Joyce Cary (original) (raw)
Novelist
1888 – 1957
One of the finest English novelists of the first half of the 20th century, Arthur Joyce Lunel Cary was born in the house of his maternal grandfather, who was manager of the Belfast Bank in Londonderry. He belonged to an Anglo-Irish family from Inishowen; on his mother’s side he was descended from the Joyces of Galway; hence his unusual Christian name. After uncertain beginnings – he was an art student in Paris, took a law degree and served with the Red Cross in Montenegro – his decisive act was joining the Colonial Service in 1913; his years as an Assistant District Officer in Nigeria, and on military service in Cameroon, gave him his first, fruitful themes.
After the first world war he settled in Oxford to write.
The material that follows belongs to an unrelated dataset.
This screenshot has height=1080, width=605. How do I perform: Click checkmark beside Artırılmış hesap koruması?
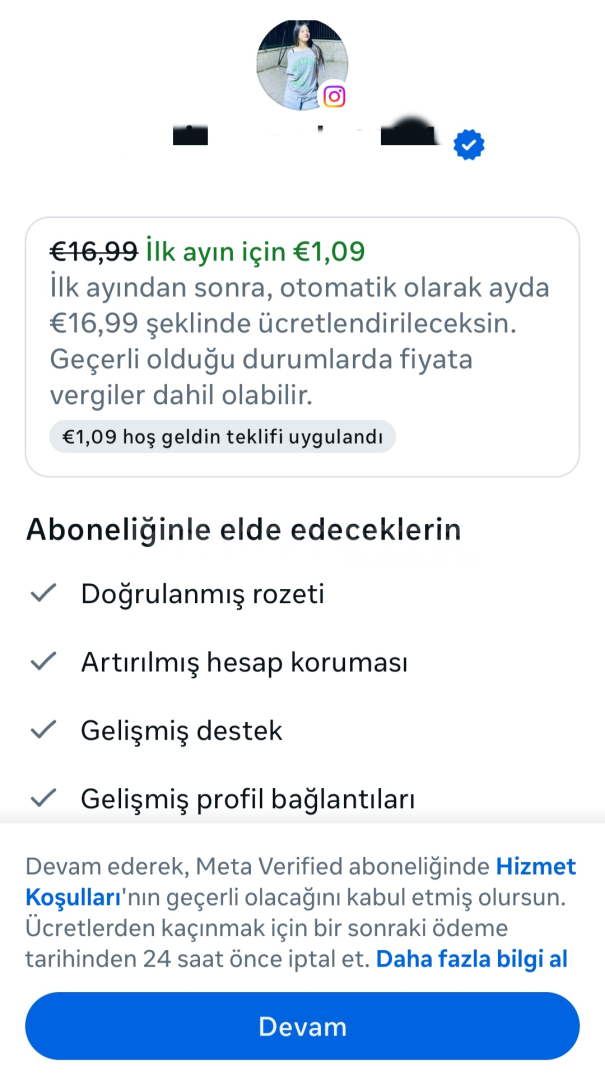[43, 662]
His first four novels, culminating in the brilliant Mister Johnson (1939), are set in Africa, but he also expanded his subject matter to include English society as a whole, as well as Donegal, both of which, along with Africa, figure in the semi-autobiographical Castle Corner (1938). A House Of Children (1941) is a charming, wistful evocation of the summer holidays he spent on Inishowen as a child.
His most celebrated work is the trilogy of novels devoted to the raffish, Blakean artist Gulley Jimson and his circle: Herself Surprised (1941), To Be A Pilgrim (1942) and The Horse’s Mouth (1944); but a later trilogy centred on a politician and dealing with the demoralising effect of power (Prisoner Of Grace, Except The Lord, Not Honour More) is also very fine. Cary died of motor neurone disease in 1957.
Location of plaque: Bank House, on the corner of Shipquay Street and Bank Place, Derry. The former family estate, Castle Cary, is on Inishowen, Co Donegal, between Moville and Carrowkeel; the house no longer exists.